Produtividade e segurança alimentar
Desenvolvidos com recursos da Embrapa Instrumentação, os estudos vêm sendo realizados há três anos no campo experimental do Laboratório de Referência Nacional de Agricultura de Precisão (Lanapre), em São Carlos (SP). A aplicação do efluente em experimentos com a cultura de milho, que tem ciclo de 100 a 120 dias, demonstrou ser viável para aumento da produtividade, segurança alimentar e para obtenção de biomassa, objetos de investigação da pesquisa.
Os ensaios foram conduzidos em uma área de mais de 1.800 metros quadrados, com quase 5 mil plantas, distribuídas em 15 parcelas com seis linhas de nove metros de comprimento, com cinco plantas por metro linear e espaçamento de 0,80 centímetro entre as linhas, totalizando 270 em cada parcela.
“Aplicamos cerca de 1.500 litros de biofertizante em cada parcela de 43,2 metros quadrados considerando os teores de concentração do efluente e as fases fisiológicas da cultura do milho entre os estágios V2 (planta com duas folhas) e V8 (com oito folhas definidas), explica o técnico da Embrapa e futuro engenheiro agrônomo Pedro Fernandes Bomfim, que acompanhou os experimentos em campo.

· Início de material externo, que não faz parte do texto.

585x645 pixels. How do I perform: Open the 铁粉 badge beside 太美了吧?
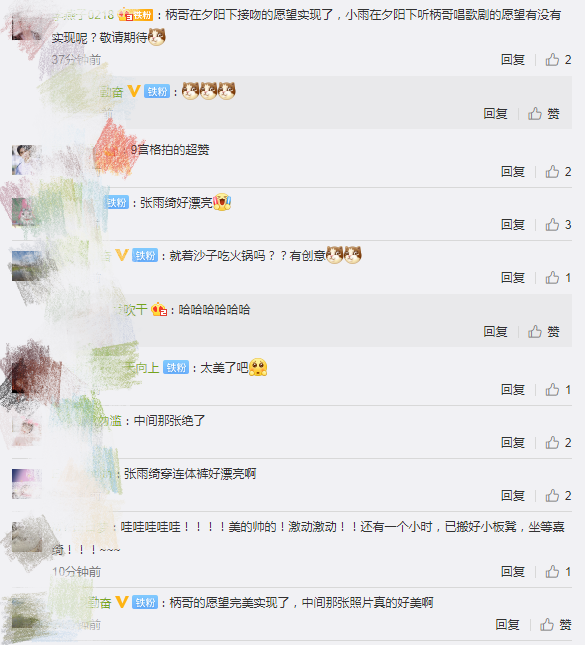tap(176, 367)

De acordo com ele, esse volume foi necessário para atingir a demanda equivalente da cultura de milho, de 100 kg de nitrogênio/ha, conforme recomendação do Boletim Técnico 100 do Instituto Agronômico de Campinas (IAC). Mas Bomfim observa que a dosagem do biofertizante aplicado vai depender sempre de estudos sobre as condições de concentração de nutrientes dos solos.